Apple on Thursday removed the enormously popular video game Fortnite from its App Store for violating its in-app payment guidelines, in a move likely to escalate debate over the tech giant’s grip over the industry.
Its removal from the App Store came after Fortnite circumvented Apple’s in-app payment system and 30% fee, encouraging users to pay the gaming company directly.
Epic Games responded to the removal by announcing legal action against the iPhone maker, and calling on supporters to “join the fight” against Apple in a video spoof of the tech giant’s famous “1984” commercial.
The original advertisement, which ran in the 1984 Super Bowl, announced the arrival of Apple’s Macintosh computer and intended to criticize powerful, large companies such as IBM. Epic suggests in this advertisement and in its legal filings that Apple has become the very kind of monopoly it once opposed – a “behemoth seeking to control markets, block competition and stifle innovation”.
“Apple’s removal of Fortnite is yet another example of Apple flexing its enormous power in order to impose unreasonable restraints and unlawfully maintain its 100% monopoly over the iOS In-App Payment Processing Market,” Epic said in a statement.
Apple takes a cut of between 15% and 30% for most payments made inside apps, though there are some exceptions for companies that already have a credit card on file with iPhone customers if they also offer an in-app payment that would benefit Apple.

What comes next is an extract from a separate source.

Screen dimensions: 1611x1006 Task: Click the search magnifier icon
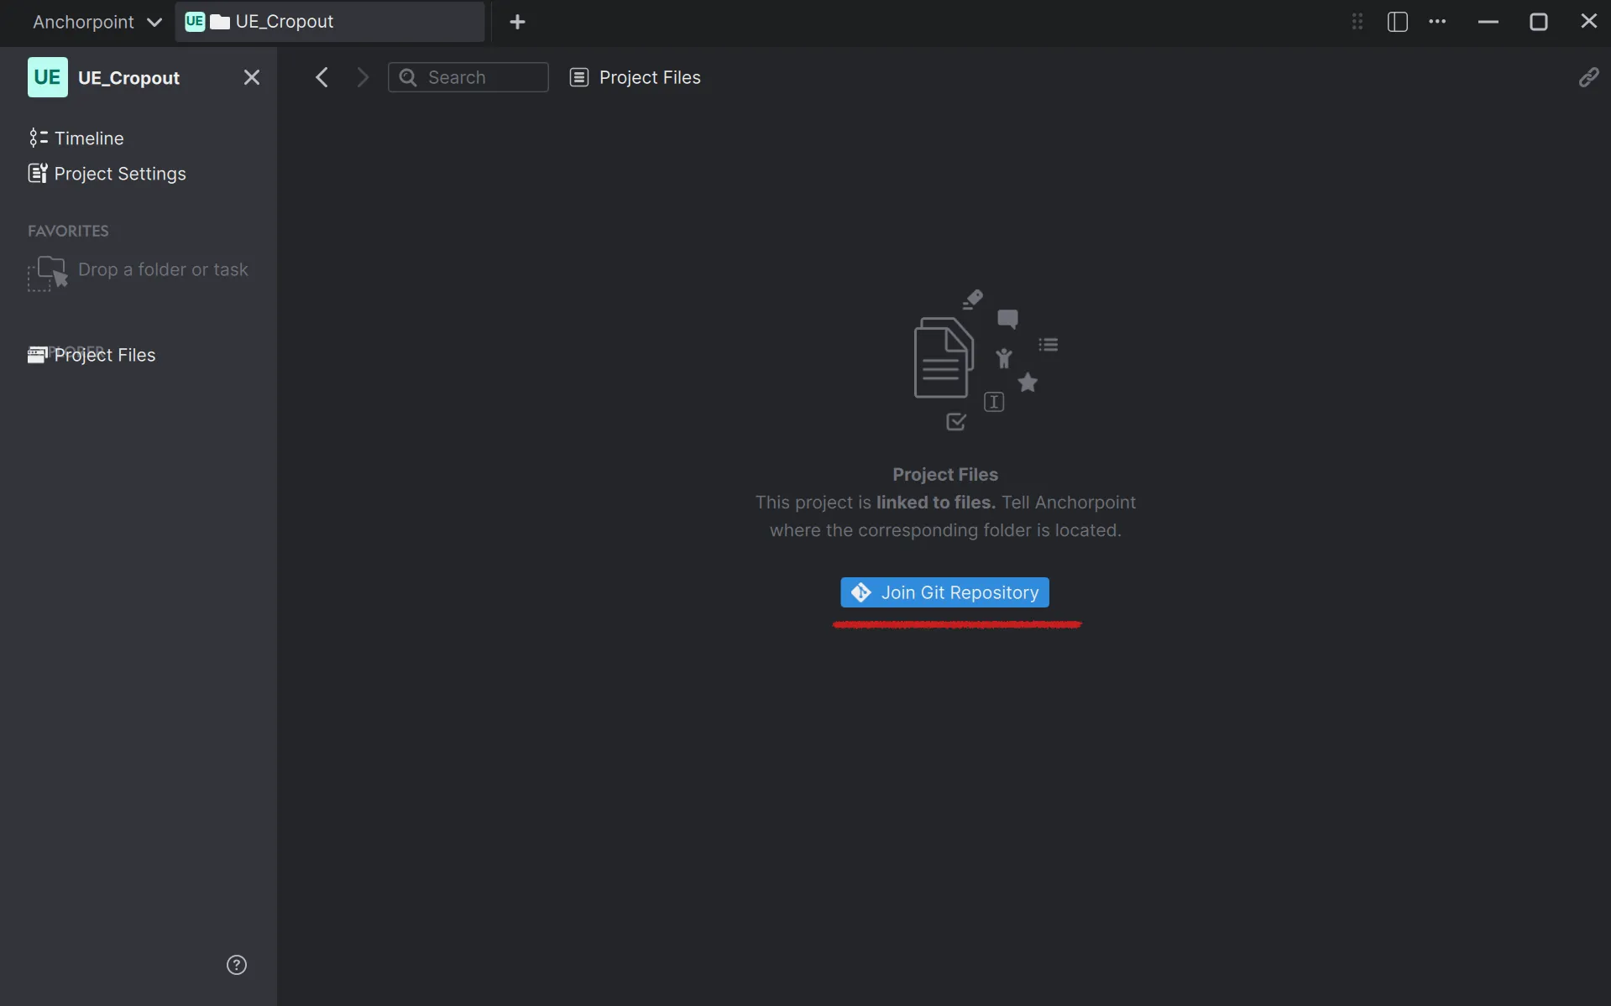pos(409,77)
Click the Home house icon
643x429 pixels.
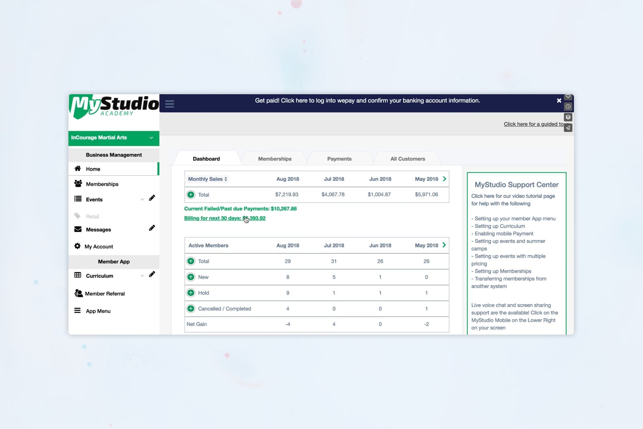[x=78, y=169]
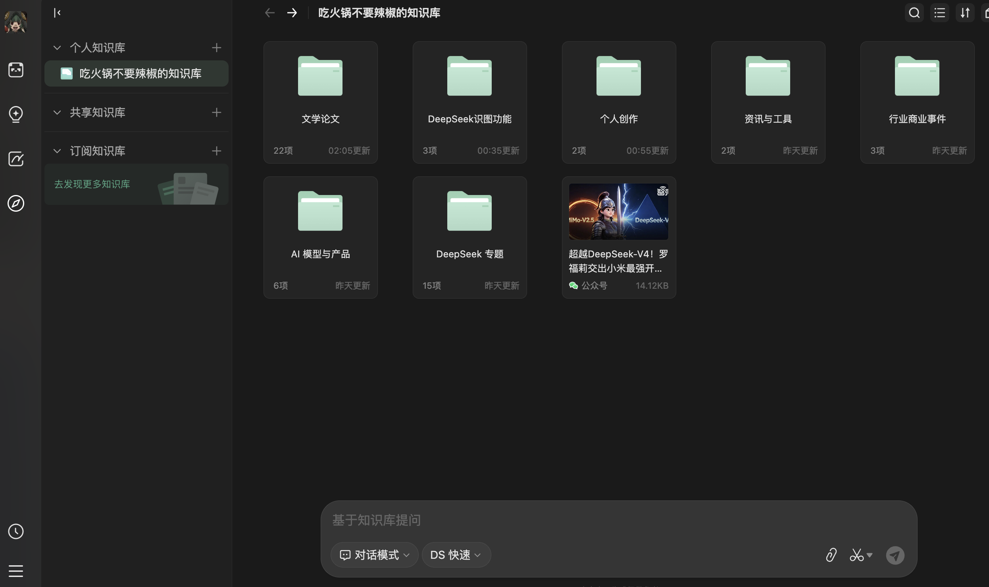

Epic’s dramatic move represents one of the most public challenges yet of Apple’s allegedly monopolistic practices. In usurping the payment methods in the App Store, the game company essentially dared Apple to make a move that would compromise its argument that it doesn’t have disproportionate control over the apps.
The App Store has been a a focal point in recent antitrust hearings in Congress. The historic hearing saw Tim Cook, Apple’s CEO, and other tech leaders including Mark Zuckerberg of Facebook, Sundar Pichai of Google, and Jeff Bezos of Amazon, face a grilling from lawmakers over the companies’ dominance of the online world.
In one line of questioning, the representative Hank Johnson of Georgia told Cook that Apple’s rules for the App store represent “an enormous amount of power”.
Cook argued the App Store does not constitute a monopoly because it does not charge the vast majority of apps to list there. He said 84% of apps are not charged anything and Apple has not increased commissions on apps since 2008.
Following the removal, Epic Games received support from many in the tech space. A spokesman from Spotify told reporter Nilay Patel the company “applauds the decision to take a stand against Apple and shed further light on Apple’s abuse of its dominant position”.
In its complaint, Epic games has requested the court issue an injunction against Apple preventing it from removing the app from the store. Apple said in a statement Epic was removed for making in-app changes with “the express intent of violating the App Store guidelines”.
“Epic agreed to the App Store terms and guidelines freely and we’re glad they’ve built such a successful business on the App Store,” the spokesman said. “The fact that their business interests now lead them to push for a special arrangement does not change the fact that these guidelines create a level playing field for all developers and make the store safe for all users.”